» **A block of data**
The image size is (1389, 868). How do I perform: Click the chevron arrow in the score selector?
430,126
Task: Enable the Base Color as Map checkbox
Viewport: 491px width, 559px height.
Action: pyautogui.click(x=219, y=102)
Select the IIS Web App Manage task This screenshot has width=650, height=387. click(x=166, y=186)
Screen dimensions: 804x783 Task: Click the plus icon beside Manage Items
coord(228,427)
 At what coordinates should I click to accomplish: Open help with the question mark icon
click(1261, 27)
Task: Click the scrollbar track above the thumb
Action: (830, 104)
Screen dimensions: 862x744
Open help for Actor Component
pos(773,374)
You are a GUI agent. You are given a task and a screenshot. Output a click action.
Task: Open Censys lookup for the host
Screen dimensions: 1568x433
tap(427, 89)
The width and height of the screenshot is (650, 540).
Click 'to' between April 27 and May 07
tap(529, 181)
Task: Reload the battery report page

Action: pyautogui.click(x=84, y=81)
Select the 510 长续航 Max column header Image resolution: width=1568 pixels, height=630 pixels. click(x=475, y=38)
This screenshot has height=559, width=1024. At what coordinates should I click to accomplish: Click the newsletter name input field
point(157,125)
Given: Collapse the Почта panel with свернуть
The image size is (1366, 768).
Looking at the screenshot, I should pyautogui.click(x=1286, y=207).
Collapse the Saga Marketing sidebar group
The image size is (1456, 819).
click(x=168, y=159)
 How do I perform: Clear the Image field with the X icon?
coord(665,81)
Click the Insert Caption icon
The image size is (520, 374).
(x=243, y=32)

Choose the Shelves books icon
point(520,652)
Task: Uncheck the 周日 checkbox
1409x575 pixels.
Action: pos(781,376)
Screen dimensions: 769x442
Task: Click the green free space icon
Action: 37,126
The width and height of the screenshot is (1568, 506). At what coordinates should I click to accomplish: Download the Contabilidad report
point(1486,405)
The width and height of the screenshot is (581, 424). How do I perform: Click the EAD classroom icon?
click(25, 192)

» **What to work on**
Switch each "checkbox" in the records above to "check box" and write all the records out again, leaving everything else the same.

» **Reply to the task**
The image size is (1389, 868). How do I perform: Click the chevron arrow in the score selector?
430,126
Task: Enable the Base Color as Map check box
Viewport: 491px width, 559px height.
Action: pyautogui.click(x=219, y=102)
Select the IIS Web App Manage task This screenshot has width=650, height=387. click(x=166, y=186)
Screen dimensions: 804x783 Task: Click the plus icon beside Manage Items
coord(228,427)
 At what coordinates should I click to accomplish: Open help with the question mark icon
click(1261, 27)
Task: Click the scrollbar track above the thumb
Action: (830, 104)
Screen dimensions: 862x744
Open help for Actor Component
pos(773,374)
You are a GUI agent. You are given a task and a screenshot. Output a click action.
Task: Open Censys lookup for the host
Screen dimensions: 1568x433
tap(427, 89)
The width and height of the screenshot is (650, 540).
Click 'to' between April 27 and May 07
tap(529, 181)
Task: Reload the battery report page

Action: pyautogui.click(x=84, y=81)
Select the 510 长续航 Max column header Image resolution: width=1568 pixels, height=630 pixels. click(x=475, y=38)
This screenshot has height=559, width=1024. At what coordinates should I click to accomplish: Click the newsletter name input field
point(157,125)
Given: Collapse the Почта panel with свернуть
The image size is (1366, 768).
Looking at the screenshot, I should pyautogui.click(x=1286, y=207).
Collapse the Saga Marketing sidebar group
The image size is (1456, 819).
click(x=168, y=159)
 How do I perform: Clear the Image field with the X icon?
coord(665,81)
Click the Insert Caption icon
The image size is (520, 374).
(x=243, y=32)

Choose the Shelves books icon
point(520,652)
Task: Uncheck the 周日 check box
1409x575 pixels.
Action: pos(781,376)
Screen dimensions: 769x442
Task: Click the green free space icon
Action: 37,126
The width and height of the screenshot is (1568, 506). At what coordinates should I click to accomplish: Download the Contabilidad report
point(1486,405)
The width and height of the screenshot is (581, 424). How do I perform: Click the EAD classroom icon?
click(25, 192)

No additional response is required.